O QUE FAZER »
1. Reescreva o trecho sobre o Festival do Tomate começando em "Um de seus projetos" e terminando em "dos pequenos agricultores.", trocando "gastronomia" por "culinária".
2. Escreva a continuação do texto sobre o Festival do Tomate a partir da última frase apresentada.

TRECHO EXTRAÍDO »
========================================================================
Um de seus projetos mais notáveis é o Festival do Tomate, em que a produção agrícola se encontra com a gastronomia, e os chefs locais desempenham um papel fundamental na promoção dos produtos regionais. “A relação entre gastronomia e agricultura é crucial para fomentar o respeito pelos produtos locais e garantir que agricultores e cozinheiros façam parte de um ciclo virtuoso de respeito pela terra”, afirma María. Este evento reuniu uma grande quantidade de produtores locais de tomate, e não apenas fomenta a economia local, mas também valoriza o trabalho dos pequenos agricultores.
O Festival do Tomate teve sua primeira edição em fevereiro de 2023 com a participação de 700 pessoas e de chefs renomados, como Rodolfo Guzmán, do restaurante chileno “Boragó”, Christophe Krywonis, Nadia Harón, Sebastián Weigandt do “Azafrán” e Francisco Rosat do restaurante “Lo de Fran Cocina de Mar”.
========================================================================
DADOS ARMAZENADOS »
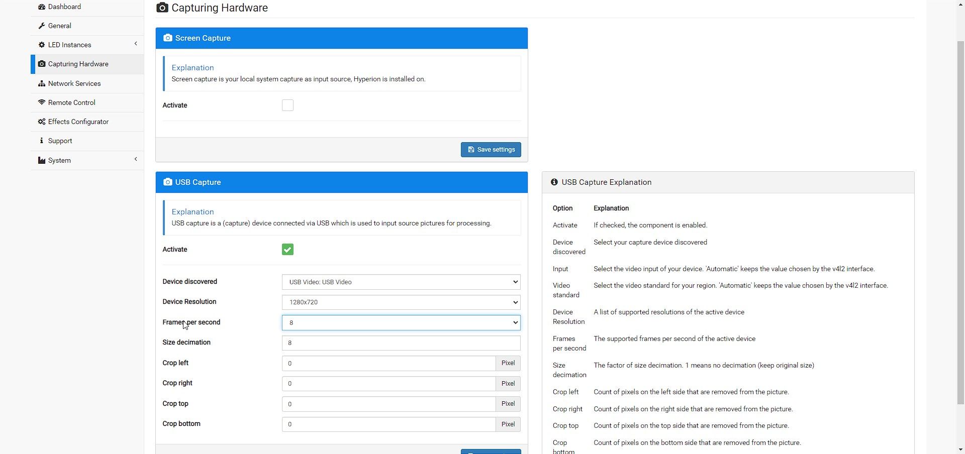This screenshot has width=965, height=454.
Task: Click the Remote Control wifi icon
Action: 42,102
========================================================================
RESPOSTAS »
1.
Um de seus projetos mais notáveis é o Festival do Tomate, em que a produção agrícola se encontra com a culinária, e os chefs locais desempenham um papel fundamental na promoção dos produtos regionais. “A relação entre culinária e agricultura é crucial para fomentar o respeito pelos produtos locais e garantir que agricultores e cozinheiros façam parte de um ciclo virtuoso de respeito pela terra”, afirma María. Este evento reuniu uma grande quantidade de produtores locais de tomate, e não apenas fomenta a economia local, mas também valoriza o trabalho dos pequenos agricultores.

2.
A edição deste ano teve um acréscimo de 100 pessoas. Cada um dos chefs convidados ofereceu um prato com sua interpretação sobre o tomate. Os convidados tiveram a oportunidade de provar cerca de 15 propostas. Além deste festival, María lidera outros projetos de agricultura regenerativa, impactando muitas famílias que participam ativamente da produção sustentável. Suas iniciativas incluem a rotação de cultivos para melhorar a saúde do solo e o uso de práticas agroecológicas que promovem o menor uso de pesticidas e fertilizantes químicos. Graças a esses esforços, a produtividade dos solos aumentou em 30%, quanto reduziu o impacto ambiental.
Em entrevista à Forbes, ela contou como sua infância a direcionou para o presente e de que maneira sua formação científica é vital para conectar o teórico com o prático.
A sra. cresceu em um ambiente agrícola. Como essa experiência influenciou sua visão sobre o trabalho com a terra e o foco na agricultura orgânica e regenerativa na Casa Vigil?
Influenciou tudo. Ser filha de produtor me fez amar a terra, me tornar produtora, pesquisadora e gastrônoma. Foi determinante para a carreira que escolhi, e depois para começar a caminhar junto aos produtores com o Labrar, um projeto que idealizei que busca transformar o modelo agrícola tradicional em um sistema regenerativo.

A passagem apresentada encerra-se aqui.